PROVIDED ENTRIES –
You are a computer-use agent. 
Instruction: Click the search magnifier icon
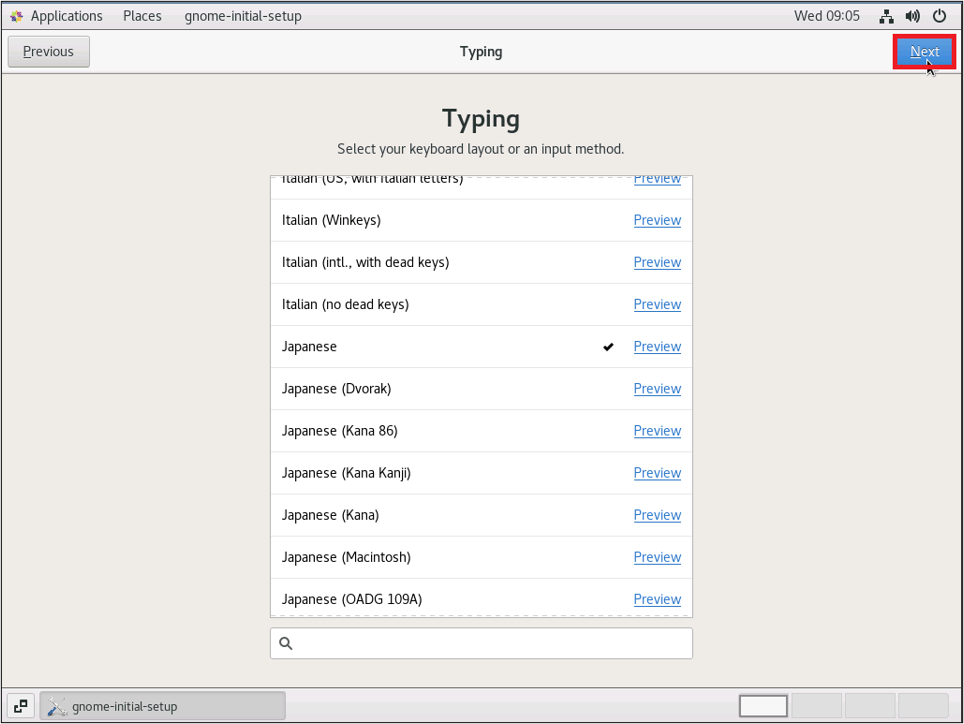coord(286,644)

---

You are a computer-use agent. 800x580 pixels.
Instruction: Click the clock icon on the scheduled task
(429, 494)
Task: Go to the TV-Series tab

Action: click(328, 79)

YOUR INSTRUCTIONS –
Which lines in the data above hold the string "computer"? Show each one.

SOLUTION BELOW –
You are a computer-use agent. 
You are a computer-use agent. 800x580 pixels.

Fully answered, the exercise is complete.